Friday, October 4, 2013
The Use of Technology by Egyptian Activists
As groups in many Middle Eastern countries have recently or are currently protesting against their government in favor of democracy, it is interesting to learn about the role that social media and technology plays in the spreading of ideas. Through our own media and sources of information, we often hear about violent outbreaks and political and military action, but we rarely look at the way that groups of protesters organize and spread their movement. In fact, these social media efforts by human rights activists within Middle Eastern countries may have profound impacts on the spread of ideas and the eventual success of democracy in a country, maybe even a bigger impact than the political processes we hear about and pay attention to.
Currently in Egypt, even though President Hosni Mubarak was removed from power two and a half years ago, there is still a lot of violence between police and protesters. The debate over the current governmental situation, fueled by artists and bloggers, is initiated and led mainly through social media. In fact, even political players have used social media to gauge public opinion. A man who ran as a liberal candidate in the first parliamentary elections after Mubarak was ousted even asked on Facebook whether or not he should leave the country, to which he received several comments, some saying that Egypt needs “people like him more than ever” and others arguing that it will be at least another generation before Egypt is ready for a liberal democracy.
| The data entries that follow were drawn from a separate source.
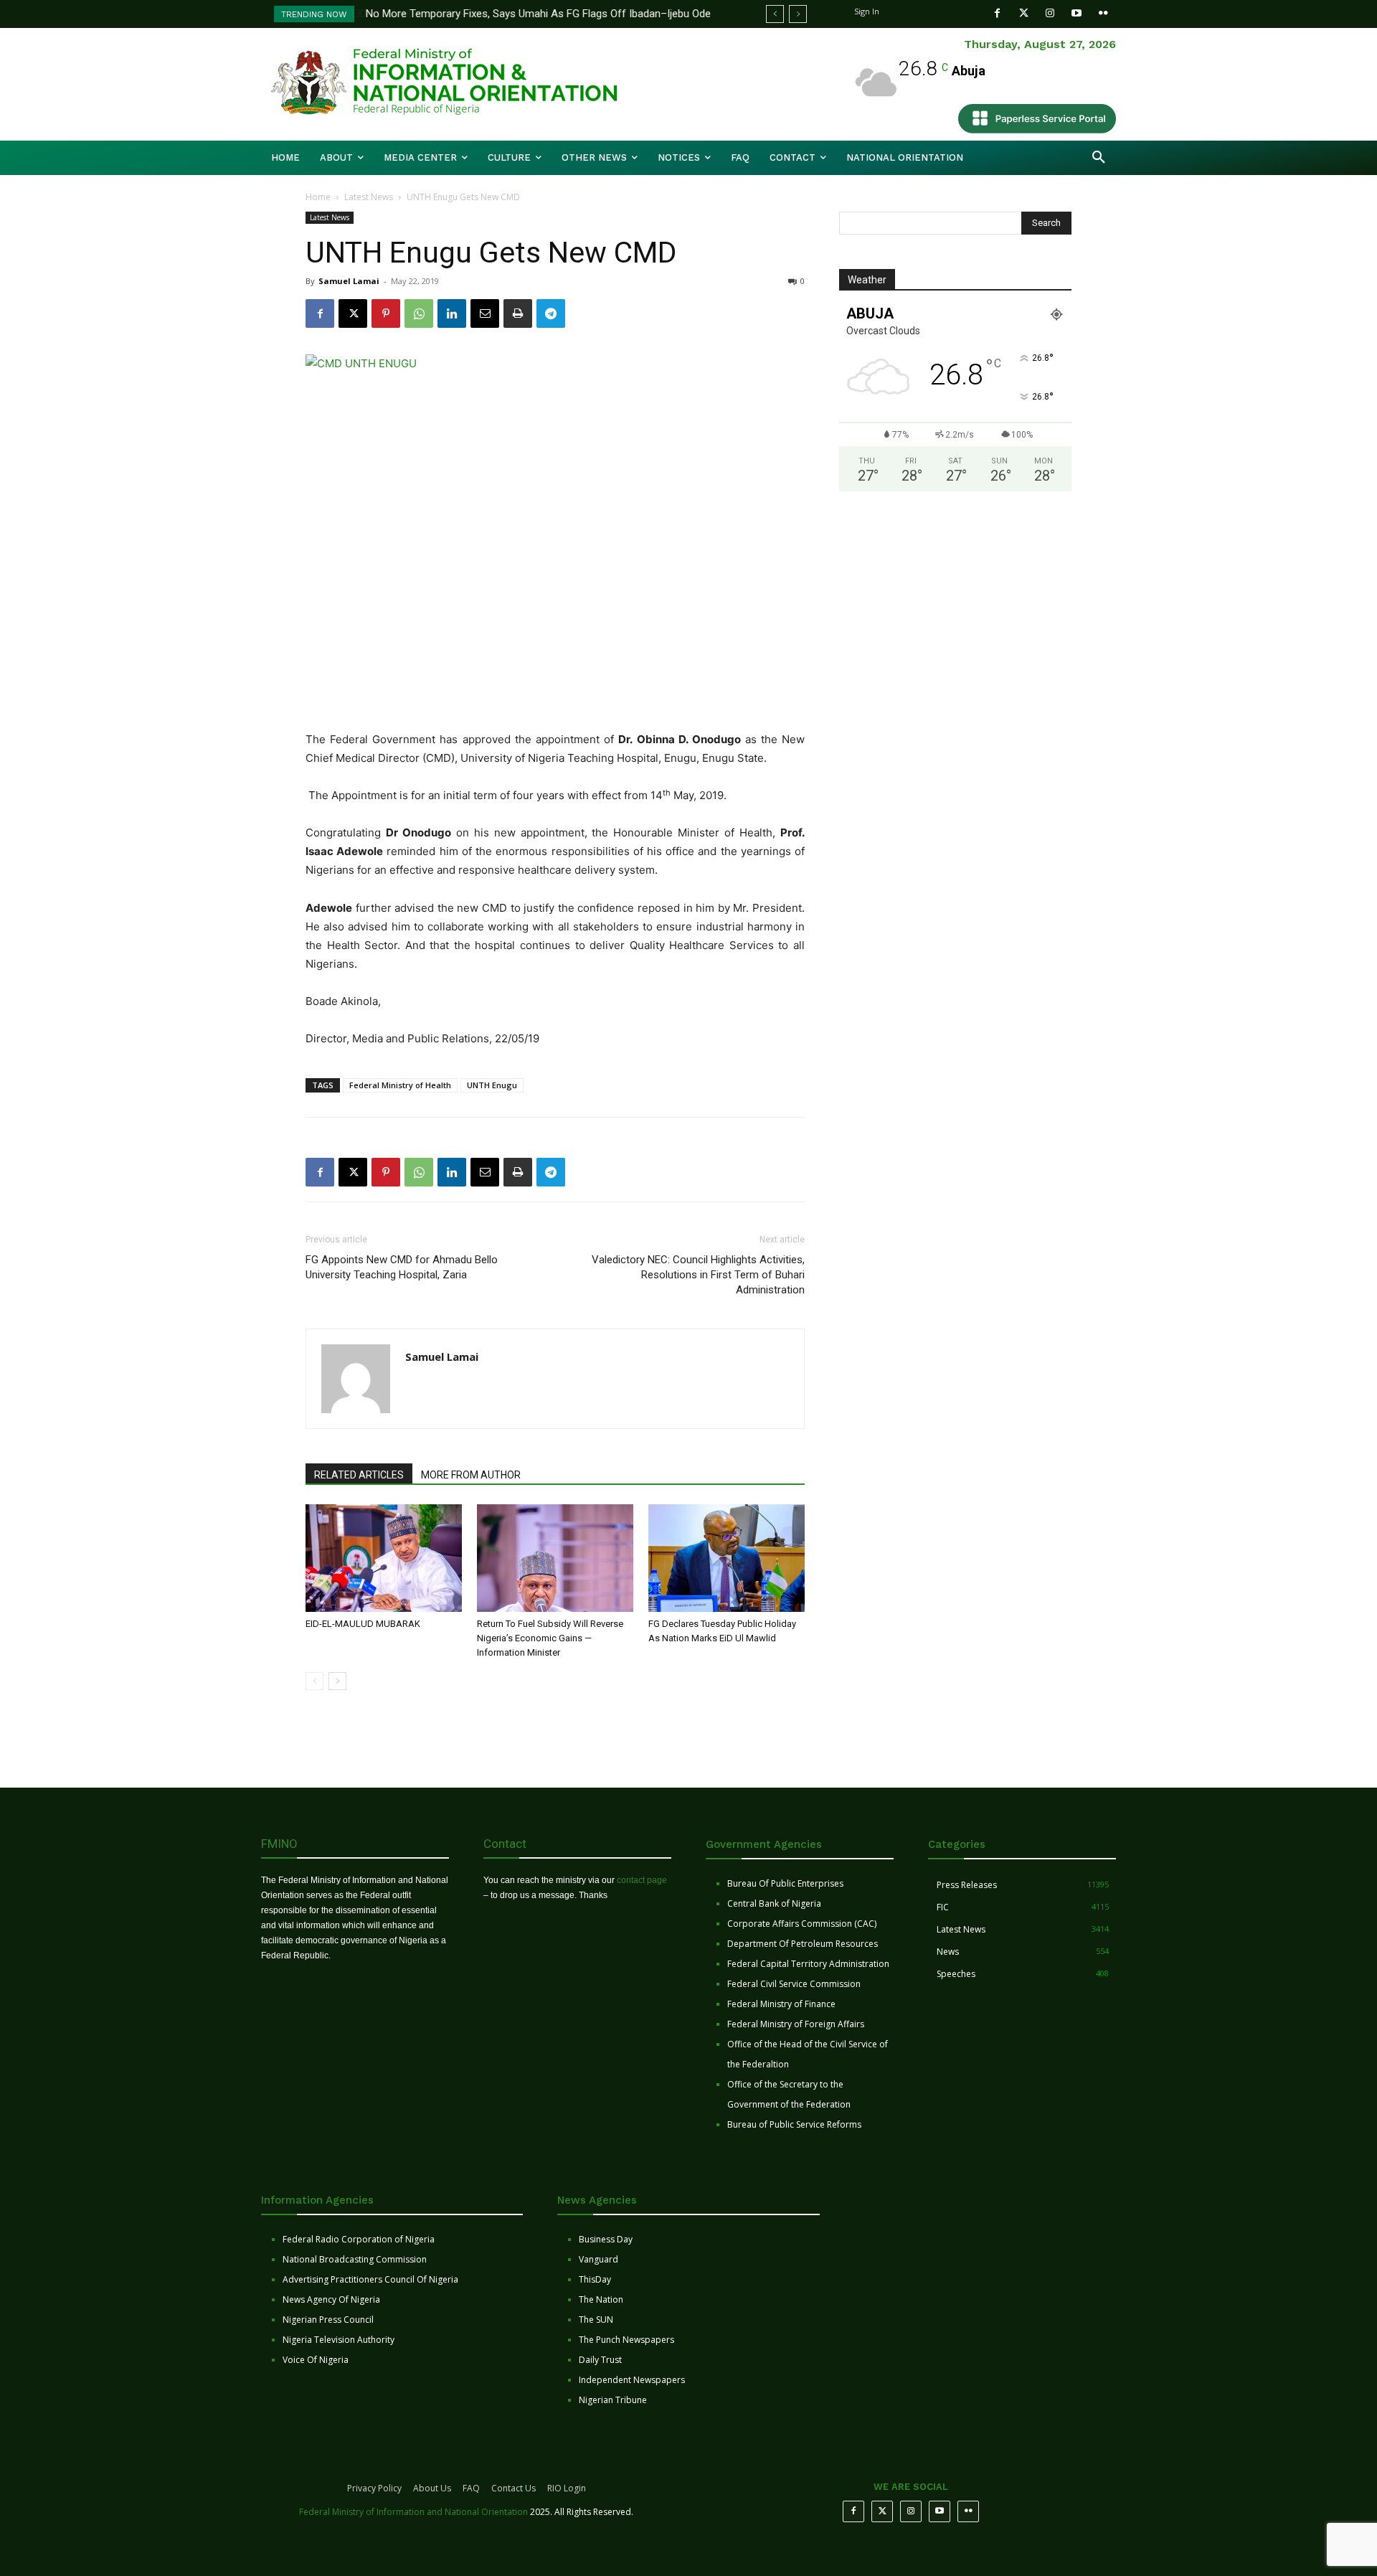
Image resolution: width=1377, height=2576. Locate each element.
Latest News (368, 197)
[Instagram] (1050, 13)
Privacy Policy (374, 2488)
As the violence continues between the Muslim Brotherhood, the military, and the protesters, artists have been using technology and media to document and display the brutality. The nonprofit video collective Moriseen has been filming this street violence, and recently released a video entitled “Prayer of Fear” which documents the reaction to the Muslim Brotherhood’s fall from power. This video achieves it’s powerful message about the need for change and an end to this violence through an image of a woman walking the streets in a gas mask and hoodie and reciting a poem: “The battle this time isn’t easy/ The battle is murky/ Are we winning?/ Or in line for slaughter?/ Is the question shameful?/ Or is silence worse?” Overall, I find this article very interesting because it exposes the way in which protesters are using technology and media to promote ideas about change and progress in Egypt.